Backing Stanley is a list of what looks like most of the retired internationally capped netballers, including Kathryn Harby-Williams, an Australian who once terrorised the Silver Ferns. She now lives in Auckland, becoming a broadcaster courtesy of graduation from what can only be described as Gladiator School, Radio Sport's testosterone-driven Morning Show.
Being a first-time commentator is a stressful business, something this writer discovered in a very short time as an unsuccessful comments man for televised basketball.
This did not seem to trouble Sky's line-up. Lesley Murdoch is the lead commentator. Anna Stanley oversees things and does the linking. While this reviewer does not follow netball game by game, a general air of fluency suggested either a lengthy rehearsal period or real experience.

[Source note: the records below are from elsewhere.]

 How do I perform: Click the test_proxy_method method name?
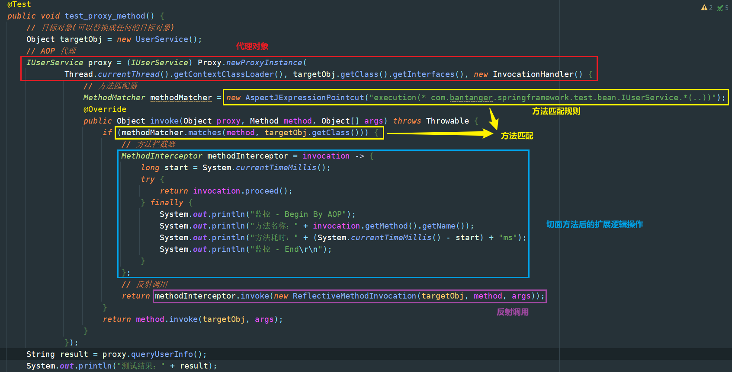point(105,16)
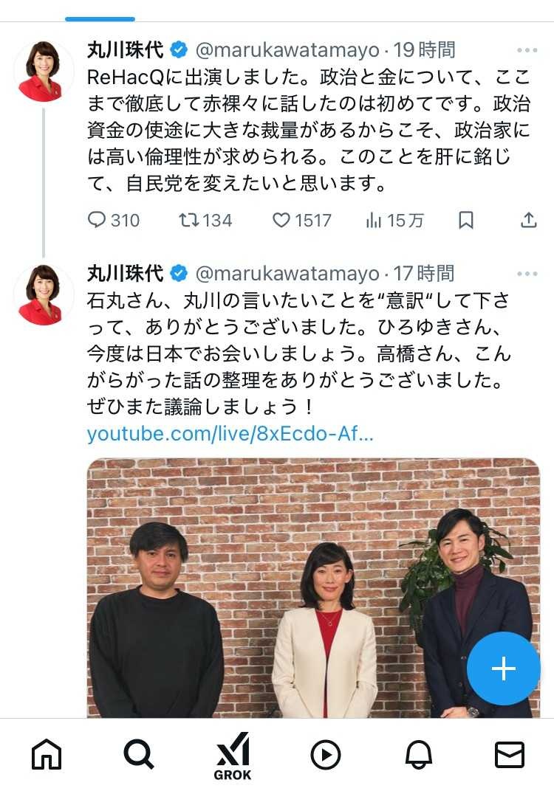This screenshot has height=791, width=554.
Task: Open @marukawatamayo handle on second tweet
Action: click(287, 274)
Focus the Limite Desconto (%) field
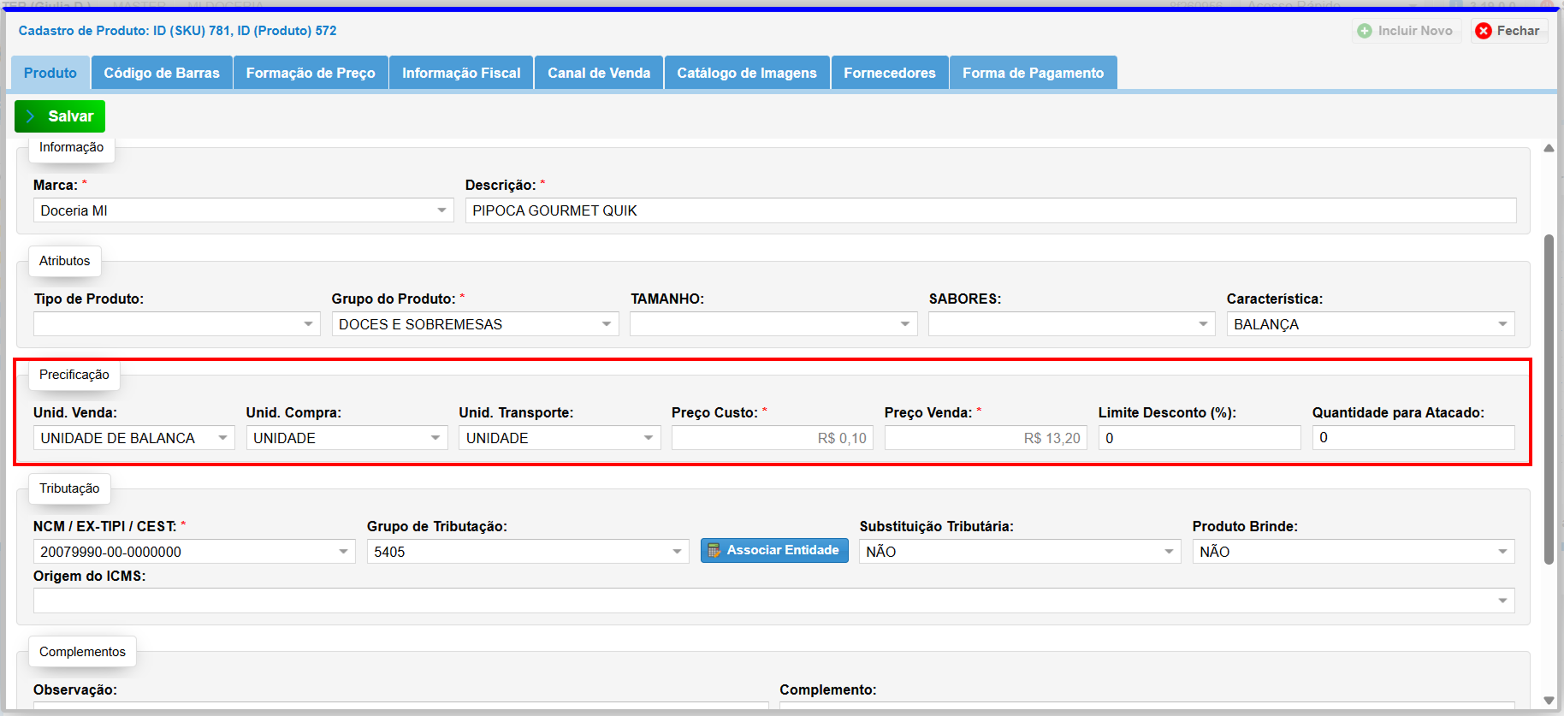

Sky's team is backed by strong production values. The pool of expertise for covering netball games in this country is a deep one, and keeps a smart standard. The test is whether the commentators are left trying to describe a key moment without benefit of pictures, after something was missed.
Nothing was missed, especially now the days of a single camera are long gone. Netball draws enough advertisers and money to merit the treatment afforded state funerals and the aftermath of All Black games, which can resemble each other.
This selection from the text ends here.